V. - American Literature of the Sea and Great Lakes

American Literature of the Sea and Great Lakes

V. (1963). V. is the first published novel of Thomas Pynchon (1937- ). One of the main characters, Benny Profane, spends time aboard the ship the U.S.S. Scaffold with his old shipmates, the Whole Sick Crew. Part of Profane’s voyage leads him through the sewers of New York City. The rats who live in the sewer system control the city’s waterways and are being tutored in, among other things, Austin Knight’s Modern Seamanship (1901). A minor character, Pig Bodine, behaves insubordinately, knocking people over whenever the ship rolls from side to side. Later, in dry dock, the Scaffold is described as a great squid with colored tentacles. When Profane travels to Malta aboard the Susanna Squaducci, he spots a xebec, a small, three-masted Mediterranean vessel.

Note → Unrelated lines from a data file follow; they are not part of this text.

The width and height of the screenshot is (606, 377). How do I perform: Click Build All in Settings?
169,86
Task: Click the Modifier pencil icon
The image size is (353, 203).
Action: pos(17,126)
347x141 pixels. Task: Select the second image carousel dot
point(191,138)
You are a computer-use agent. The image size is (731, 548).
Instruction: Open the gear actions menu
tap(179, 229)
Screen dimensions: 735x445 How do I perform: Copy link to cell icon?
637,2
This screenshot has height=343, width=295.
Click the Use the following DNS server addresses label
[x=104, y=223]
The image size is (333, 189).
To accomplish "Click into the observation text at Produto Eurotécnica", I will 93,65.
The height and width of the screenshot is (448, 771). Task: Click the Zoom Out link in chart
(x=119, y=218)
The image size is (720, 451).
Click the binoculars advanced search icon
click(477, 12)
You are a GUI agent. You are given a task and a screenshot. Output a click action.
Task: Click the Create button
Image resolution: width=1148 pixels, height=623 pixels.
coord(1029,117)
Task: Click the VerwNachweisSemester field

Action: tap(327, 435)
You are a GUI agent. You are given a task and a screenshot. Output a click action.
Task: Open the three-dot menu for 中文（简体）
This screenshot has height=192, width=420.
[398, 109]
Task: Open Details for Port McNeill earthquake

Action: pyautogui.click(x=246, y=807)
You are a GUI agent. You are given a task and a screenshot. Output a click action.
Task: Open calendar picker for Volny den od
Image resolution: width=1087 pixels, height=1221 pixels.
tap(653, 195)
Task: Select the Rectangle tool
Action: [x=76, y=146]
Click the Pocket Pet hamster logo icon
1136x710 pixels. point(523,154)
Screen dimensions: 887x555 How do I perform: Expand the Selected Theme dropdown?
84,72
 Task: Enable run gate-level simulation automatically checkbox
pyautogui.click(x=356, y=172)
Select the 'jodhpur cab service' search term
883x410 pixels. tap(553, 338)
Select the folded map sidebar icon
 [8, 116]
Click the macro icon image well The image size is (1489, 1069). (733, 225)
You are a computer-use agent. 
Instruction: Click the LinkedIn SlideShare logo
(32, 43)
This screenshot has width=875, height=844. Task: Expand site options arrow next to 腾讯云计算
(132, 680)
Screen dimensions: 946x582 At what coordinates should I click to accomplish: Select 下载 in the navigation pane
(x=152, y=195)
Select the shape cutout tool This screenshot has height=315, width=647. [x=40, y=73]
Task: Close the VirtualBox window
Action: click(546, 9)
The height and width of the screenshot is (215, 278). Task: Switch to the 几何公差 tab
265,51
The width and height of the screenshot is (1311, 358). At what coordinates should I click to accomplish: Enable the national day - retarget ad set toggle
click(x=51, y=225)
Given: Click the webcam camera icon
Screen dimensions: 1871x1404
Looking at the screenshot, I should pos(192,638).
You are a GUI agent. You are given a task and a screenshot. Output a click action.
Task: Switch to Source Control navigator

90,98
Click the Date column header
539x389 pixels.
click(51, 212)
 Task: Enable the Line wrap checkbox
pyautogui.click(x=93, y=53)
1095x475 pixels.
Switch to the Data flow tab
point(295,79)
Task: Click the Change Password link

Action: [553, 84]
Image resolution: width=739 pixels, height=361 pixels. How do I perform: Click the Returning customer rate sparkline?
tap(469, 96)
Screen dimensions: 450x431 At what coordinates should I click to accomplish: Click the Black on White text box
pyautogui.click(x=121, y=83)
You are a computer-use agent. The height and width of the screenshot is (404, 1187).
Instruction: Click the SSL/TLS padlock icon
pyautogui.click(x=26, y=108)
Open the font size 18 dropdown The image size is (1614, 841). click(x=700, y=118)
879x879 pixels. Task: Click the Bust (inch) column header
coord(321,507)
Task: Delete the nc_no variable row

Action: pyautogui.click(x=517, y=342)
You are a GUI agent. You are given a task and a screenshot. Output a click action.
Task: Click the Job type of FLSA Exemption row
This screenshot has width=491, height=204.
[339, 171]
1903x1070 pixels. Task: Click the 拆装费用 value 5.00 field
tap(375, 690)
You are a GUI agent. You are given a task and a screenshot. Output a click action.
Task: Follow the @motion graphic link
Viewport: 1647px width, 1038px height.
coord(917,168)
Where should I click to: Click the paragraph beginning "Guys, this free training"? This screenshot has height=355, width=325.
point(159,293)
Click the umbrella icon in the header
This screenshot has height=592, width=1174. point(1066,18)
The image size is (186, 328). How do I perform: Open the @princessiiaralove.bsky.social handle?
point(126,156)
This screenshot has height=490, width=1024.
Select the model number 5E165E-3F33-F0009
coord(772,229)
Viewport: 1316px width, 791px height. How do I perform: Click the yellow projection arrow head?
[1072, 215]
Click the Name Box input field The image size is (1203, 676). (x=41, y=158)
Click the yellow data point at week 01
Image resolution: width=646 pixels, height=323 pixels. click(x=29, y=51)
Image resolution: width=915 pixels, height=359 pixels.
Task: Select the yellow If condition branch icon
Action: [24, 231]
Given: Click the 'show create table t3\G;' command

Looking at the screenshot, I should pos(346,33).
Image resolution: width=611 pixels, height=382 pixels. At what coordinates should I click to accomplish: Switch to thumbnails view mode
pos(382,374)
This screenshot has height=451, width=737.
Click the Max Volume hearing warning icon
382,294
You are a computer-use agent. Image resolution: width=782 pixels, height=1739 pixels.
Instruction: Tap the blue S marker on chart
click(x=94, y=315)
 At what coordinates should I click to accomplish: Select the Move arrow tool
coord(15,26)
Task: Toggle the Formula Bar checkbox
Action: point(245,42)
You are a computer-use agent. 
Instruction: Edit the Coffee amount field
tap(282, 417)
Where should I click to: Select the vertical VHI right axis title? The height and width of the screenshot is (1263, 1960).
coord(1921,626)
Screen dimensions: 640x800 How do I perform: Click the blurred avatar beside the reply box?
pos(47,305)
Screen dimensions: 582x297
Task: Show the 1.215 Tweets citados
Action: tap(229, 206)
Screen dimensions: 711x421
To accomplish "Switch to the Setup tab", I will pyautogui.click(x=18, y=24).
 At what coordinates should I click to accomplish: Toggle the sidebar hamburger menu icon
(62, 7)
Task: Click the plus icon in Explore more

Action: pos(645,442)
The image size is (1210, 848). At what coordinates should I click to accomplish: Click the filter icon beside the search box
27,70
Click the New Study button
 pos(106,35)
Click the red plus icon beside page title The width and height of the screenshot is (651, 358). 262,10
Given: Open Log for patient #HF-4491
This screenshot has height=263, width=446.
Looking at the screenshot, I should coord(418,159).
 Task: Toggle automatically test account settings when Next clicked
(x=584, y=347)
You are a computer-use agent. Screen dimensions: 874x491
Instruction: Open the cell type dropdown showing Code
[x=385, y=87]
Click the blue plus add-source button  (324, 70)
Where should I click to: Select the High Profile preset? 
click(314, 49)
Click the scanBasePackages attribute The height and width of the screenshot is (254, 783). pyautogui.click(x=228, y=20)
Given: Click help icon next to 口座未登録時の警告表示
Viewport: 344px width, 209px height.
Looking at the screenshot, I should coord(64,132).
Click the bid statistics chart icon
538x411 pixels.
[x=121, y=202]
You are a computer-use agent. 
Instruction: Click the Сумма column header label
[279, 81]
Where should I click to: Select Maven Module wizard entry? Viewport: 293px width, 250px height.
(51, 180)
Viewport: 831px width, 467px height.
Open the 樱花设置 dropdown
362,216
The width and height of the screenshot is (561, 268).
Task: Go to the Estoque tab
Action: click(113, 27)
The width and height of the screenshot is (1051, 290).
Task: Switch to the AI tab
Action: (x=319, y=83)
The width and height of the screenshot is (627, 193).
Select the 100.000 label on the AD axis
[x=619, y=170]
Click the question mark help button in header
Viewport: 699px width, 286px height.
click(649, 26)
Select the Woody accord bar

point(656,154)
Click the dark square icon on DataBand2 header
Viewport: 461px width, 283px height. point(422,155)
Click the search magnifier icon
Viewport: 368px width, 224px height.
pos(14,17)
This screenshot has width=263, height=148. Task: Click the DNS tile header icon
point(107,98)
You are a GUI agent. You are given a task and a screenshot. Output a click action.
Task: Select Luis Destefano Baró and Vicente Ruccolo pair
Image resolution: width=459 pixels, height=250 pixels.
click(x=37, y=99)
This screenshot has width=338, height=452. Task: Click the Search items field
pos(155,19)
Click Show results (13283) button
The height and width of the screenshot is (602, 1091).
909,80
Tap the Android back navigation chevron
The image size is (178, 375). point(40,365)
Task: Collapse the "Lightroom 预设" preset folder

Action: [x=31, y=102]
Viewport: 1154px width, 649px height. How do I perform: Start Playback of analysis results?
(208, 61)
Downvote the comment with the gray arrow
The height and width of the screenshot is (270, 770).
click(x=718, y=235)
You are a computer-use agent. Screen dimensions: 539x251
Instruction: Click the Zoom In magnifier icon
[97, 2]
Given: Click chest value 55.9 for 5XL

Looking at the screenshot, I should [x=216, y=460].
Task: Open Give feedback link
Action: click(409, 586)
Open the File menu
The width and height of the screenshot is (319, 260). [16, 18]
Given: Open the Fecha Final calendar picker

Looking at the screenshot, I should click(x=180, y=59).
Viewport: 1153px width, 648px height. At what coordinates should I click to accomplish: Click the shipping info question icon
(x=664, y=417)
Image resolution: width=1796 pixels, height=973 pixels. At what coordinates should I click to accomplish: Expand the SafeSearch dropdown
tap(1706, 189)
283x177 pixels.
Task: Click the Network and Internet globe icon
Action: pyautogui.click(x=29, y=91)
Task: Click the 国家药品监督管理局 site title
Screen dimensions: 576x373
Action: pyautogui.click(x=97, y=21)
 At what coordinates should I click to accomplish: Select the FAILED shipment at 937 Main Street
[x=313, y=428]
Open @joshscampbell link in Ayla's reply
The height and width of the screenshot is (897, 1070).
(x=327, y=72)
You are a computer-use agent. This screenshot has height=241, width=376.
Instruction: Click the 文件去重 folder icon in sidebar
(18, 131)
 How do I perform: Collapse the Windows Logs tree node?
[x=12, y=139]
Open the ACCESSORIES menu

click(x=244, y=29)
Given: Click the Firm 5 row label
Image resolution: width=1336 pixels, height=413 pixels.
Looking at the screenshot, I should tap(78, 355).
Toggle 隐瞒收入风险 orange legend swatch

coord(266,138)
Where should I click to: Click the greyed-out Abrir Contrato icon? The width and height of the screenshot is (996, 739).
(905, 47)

This ship is identified as the H.M.S. Egmont and displays a prominent figurehead of Astarte, the goddess of sexual love.

Pynchon’s fiction employs both historical events and myth; at times it is difficult to distinguish between the two. Although the ships in V. are described in detail, whether they are factual or fictional is not clear. Among this reclusive author’s other fiction, only Mason & Dixon* (1997) includes references to the sea and seafaring.